Saturday, September 23, 2023

3E OdditE: Ambient Tempest (Bestiary of Krynn, 2004)

Click here to return to the OdditE archive.


Dragonlance has a weird relationship with the larger body of 3E material, as well as the audience who engages with it. WotC owned the license throughout the entirety of the edition, but after one of many legal back-and-forths they handed the actual work of writing and publishing Dragonlance books off to Sovereign Press, the printing company owned by Dragonlance cocreator Margaret Weis.

Because of that technically-officially-licensed-yet-also-3rd-party status, all of the 3E Dragonlance books are in a weird limbo when it comes to whether people consider them "core" or not. You rarely ever see material from them referenced alongside other splatbooks on forums and in character build handbooks. Even other settings like Eberron were talked about far more often in similar contexts, although part of that was probably thanks to differences in sales and plain old popularity.
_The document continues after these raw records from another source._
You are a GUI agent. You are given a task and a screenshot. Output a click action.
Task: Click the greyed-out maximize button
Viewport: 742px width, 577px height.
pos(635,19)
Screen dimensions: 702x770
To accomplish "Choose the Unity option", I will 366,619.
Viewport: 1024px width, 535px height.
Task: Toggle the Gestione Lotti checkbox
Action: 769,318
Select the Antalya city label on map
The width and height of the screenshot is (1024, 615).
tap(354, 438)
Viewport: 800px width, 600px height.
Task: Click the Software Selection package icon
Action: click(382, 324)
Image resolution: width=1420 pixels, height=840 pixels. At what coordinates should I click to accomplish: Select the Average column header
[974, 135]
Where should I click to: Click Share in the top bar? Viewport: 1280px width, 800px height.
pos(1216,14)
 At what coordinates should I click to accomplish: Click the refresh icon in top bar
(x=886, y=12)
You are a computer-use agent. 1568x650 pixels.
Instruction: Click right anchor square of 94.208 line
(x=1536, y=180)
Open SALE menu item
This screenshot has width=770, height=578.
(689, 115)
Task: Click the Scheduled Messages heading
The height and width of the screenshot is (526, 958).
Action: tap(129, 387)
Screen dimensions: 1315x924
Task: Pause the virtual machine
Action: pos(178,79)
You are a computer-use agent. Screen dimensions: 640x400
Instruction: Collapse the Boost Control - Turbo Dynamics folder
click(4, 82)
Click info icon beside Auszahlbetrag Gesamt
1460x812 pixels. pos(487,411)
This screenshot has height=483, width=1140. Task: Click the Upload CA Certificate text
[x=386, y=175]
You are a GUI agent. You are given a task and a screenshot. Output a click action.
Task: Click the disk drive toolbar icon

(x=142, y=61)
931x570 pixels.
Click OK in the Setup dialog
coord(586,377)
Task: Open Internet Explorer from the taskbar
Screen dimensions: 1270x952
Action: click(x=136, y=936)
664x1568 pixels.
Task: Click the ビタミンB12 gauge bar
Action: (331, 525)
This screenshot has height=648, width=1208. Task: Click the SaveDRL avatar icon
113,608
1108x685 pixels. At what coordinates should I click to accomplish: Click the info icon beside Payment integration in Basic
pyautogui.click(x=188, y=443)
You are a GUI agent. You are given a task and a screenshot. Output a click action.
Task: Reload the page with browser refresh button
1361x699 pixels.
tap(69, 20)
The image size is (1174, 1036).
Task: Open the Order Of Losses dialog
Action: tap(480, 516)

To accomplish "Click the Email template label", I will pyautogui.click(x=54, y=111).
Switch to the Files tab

This was the early-to-mid 2000s, and Dragonlance was no longer the same hot young IP it was in the 1980s.

As a result, I regularly learn about whole new classes, spells, and feats that I've never even heard of before cracking open one of the old Dragonlance campaign setting books for the first time. It's always a fun discovery, no matter how bland or broken or just plain weird the thing in question happens to be.

Today, I'll be sharing one such find.

The Bestiary of Krynn was originally released in 2004, but owing to the hefty amount of errata and cut content that it shipped without, a Revised edition was released in November of 2006. 3E Dragonlance books were somewhat notorious for their seeming lack of close proofreading and editing, which probably contributed to their lack of popularity online. At least the Bestiary got a second shot, unlike most others.

(And it really needed the second shot, because one of the class abilities we'll be looking at today was completely nonfunctional due to an omitted word!)

In the Bestiary we are treated to all manner of nasties and weirdos. This includes an unsurprisingly large proportion of dragon subtypes, but also some beasts, outsiders, undead, and a caste of goblins mutated by chaotic magic called the Gurik Cha'ahl. It also has a suite of monster-oriented Prestige Classes, as well as rules for handling a monster PC's initial rejection and possible acceptance by any humanoid communities they adventure in, which I wasn't expecting at all. Savage Species should have done something similar, in my opinion.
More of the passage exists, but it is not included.